More SARS-CoV-2 variants are emerging not only in the Delta variant family and even in newer lineages but also in the Omicron variant.
It is completely wrong to say that there is only four Omicron variants that have emerged to date ie the BA.1, BA.1.1, BA.2 and BA.3 as in reality another 3 more major and concerning Omicron sub-lineages have emerged and also many more sub-lineages that have emerged but not yet predominant in circulation.
Most of these new emerging Omicron variants are evolving to not only evade natural and vaccine induced immunity but also developing resistance to the drugs being used including the various monoclonal drugs and also the new antiviral pills recently introduced. In fact, prematurely we can say that it is all these therapeutics that is fueling more mutations and variants to arise and more studies are needed to validate this.
Now researchers from Columbia University Vagelos College of Physicians and Surgeons-New York have in a new study also found that the newer Omicron variants such as the BA.1.1 ie BA.1 with an R346K mutation (BA.1+R346K) and B.1.1.529.2 (BA.2) containing 8 unique spike mutations while lacking 13 spike mutations found in BA.1, have all evolved to evade immunity induced by various therapeutic drugs.
The identification of the Omicron variant (B.1.1.529.1 or BA.1) of SARS-CoV-2 (severe acute respiratory syndrome coronavirus 2) in Botswana in November 20211 immediately raised alarms due to the sheer number of mutations in the spike glycoprotein that could lead to striking antibody evasion.

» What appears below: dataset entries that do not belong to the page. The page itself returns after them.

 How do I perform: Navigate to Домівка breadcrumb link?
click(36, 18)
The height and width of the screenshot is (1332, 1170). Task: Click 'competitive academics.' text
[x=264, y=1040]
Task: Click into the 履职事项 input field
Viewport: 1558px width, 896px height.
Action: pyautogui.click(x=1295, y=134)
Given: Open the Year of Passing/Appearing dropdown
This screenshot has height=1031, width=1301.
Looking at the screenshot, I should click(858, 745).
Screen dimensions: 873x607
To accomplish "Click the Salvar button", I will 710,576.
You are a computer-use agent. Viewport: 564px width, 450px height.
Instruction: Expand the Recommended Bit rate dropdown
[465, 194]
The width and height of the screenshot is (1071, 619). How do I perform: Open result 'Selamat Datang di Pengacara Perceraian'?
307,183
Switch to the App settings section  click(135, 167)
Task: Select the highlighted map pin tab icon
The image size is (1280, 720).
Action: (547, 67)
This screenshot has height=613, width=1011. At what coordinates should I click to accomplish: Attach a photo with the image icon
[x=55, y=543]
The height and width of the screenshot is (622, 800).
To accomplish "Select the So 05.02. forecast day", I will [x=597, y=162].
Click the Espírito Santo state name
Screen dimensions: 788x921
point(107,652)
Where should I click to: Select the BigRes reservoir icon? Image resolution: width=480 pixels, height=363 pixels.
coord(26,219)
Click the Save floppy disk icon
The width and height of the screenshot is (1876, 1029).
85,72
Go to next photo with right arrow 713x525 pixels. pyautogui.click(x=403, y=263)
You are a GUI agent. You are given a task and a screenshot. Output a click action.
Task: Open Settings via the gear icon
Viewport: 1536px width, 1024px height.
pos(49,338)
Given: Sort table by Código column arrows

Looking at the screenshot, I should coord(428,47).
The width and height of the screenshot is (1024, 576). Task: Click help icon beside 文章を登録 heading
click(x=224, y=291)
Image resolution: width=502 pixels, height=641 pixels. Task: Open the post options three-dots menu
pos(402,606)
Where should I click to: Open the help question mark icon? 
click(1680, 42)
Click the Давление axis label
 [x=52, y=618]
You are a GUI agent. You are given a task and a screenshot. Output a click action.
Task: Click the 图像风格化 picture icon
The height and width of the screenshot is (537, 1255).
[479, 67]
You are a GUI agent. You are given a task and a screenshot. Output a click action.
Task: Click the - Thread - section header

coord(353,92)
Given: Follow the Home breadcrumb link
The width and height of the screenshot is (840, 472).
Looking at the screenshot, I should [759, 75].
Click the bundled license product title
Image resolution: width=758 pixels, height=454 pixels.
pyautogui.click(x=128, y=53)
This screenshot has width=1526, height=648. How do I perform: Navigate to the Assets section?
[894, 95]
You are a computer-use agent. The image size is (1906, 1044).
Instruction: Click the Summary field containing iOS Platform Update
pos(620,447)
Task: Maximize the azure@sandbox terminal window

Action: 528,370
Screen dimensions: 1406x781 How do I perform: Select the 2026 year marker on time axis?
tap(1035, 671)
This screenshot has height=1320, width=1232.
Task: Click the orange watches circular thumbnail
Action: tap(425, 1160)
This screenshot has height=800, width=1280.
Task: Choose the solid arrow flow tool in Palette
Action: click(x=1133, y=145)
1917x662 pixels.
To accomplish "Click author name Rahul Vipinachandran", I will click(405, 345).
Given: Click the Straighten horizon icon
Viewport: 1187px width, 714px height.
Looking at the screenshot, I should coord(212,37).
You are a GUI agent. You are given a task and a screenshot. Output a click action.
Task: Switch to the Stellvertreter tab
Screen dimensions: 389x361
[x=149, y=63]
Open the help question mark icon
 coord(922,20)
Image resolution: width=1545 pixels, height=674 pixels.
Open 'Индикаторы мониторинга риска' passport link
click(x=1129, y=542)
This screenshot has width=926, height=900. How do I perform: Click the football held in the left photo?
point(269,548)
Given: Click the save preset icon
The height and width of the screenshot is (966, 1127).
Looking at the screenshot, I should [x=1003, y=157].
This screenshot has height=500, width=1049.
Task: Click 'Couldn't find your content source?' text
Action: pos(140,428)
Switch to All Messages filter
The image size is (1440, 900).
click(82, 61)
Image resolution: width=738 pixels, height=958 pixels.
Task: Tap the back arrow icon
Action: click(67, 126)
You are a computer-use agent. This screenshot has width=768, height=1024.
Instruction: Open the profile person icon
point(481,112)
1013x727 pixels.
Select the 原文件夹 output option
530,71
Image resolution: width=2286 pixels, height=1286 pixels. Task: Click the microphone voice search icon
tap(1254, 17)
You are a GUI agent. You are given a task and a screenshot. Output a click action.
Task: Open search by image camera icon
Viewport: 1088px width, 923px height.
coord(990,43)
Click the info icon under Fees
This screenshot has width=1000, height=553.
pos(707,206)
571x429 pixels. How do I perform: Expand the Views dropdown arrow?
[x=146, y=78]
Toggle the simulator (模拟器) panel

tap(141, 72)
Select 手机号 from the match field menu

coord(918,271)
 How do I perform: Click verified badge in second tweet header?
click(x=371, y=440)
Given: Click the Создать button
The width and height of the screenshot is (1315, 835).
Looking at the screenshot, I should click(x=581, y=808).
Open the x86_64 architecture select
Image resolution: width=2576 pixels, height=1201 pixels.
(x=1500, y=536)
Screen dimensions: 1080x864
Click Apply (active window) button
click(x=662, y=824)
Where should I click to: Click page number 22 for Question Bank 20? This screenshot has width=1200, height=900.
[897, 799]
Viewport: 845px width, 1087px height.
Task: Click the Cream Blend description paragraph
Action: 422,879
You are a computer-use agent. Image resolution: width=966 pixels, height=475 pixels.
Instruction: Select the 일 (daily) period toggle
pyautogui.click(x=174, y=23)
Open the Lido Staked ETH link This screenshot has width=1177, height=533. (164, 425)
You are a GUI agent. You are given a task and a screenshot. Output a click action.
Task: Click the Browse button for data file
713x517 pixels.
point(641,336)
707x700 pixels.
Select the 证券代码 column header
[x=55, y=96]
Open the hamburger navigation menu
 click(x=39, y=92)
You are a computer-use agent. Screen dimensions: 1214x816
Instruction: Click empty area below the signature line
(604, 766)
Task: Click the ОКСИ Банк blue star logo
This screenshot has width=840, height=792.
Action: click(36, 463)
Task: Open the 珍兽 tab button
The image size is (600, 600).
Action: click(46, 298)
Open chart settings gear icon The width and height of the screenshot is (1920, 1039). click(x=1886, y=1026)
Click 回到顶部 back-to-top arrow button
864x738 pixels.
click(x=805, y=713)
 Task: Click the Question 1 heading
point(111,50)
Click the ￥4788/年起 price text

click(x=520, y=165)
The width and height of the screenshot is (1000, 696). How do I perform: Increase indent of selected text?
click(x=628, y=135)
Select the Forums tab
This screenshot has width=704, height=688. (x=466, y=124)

The study team and also other researchers had already previously published study findings confirming such a concern.
Further surveillance of Omicron evolution has since revealed the rise in prevalence of two sublineages, BA.1 with an R346K mutation and BA.2.
The study team therefore extended their studies to include antigenic characterization of these new sublineages. Polyclonal sera from patients infected by wild-type SARS-CoV-2 or recipients of current mRNA vaccines showed a substantial loss in neutralizing activity against both BA.1+R346K and BA.2, with drops comparable to that already reported for BA.1.
These three sublineages of Omicron are antigenically equidistant from the wild-type SARS-CoV-2 and thus similarly threaten the efficacies of current vaccines.
Importantly, BA.2 also exhibited marked resistance to 17 of 19 neutralizing monoclonal antibodies tested, including S309 (sotrovimab), which had retained appreciable activity against BA.1 and BA.1+R346K2.
Unfortunately no presently approved or authorized monoclonal antibody therapy could adequately cover all sub-lineages of the Omicron variant and perhaps the use of these drugs are driving the mutations.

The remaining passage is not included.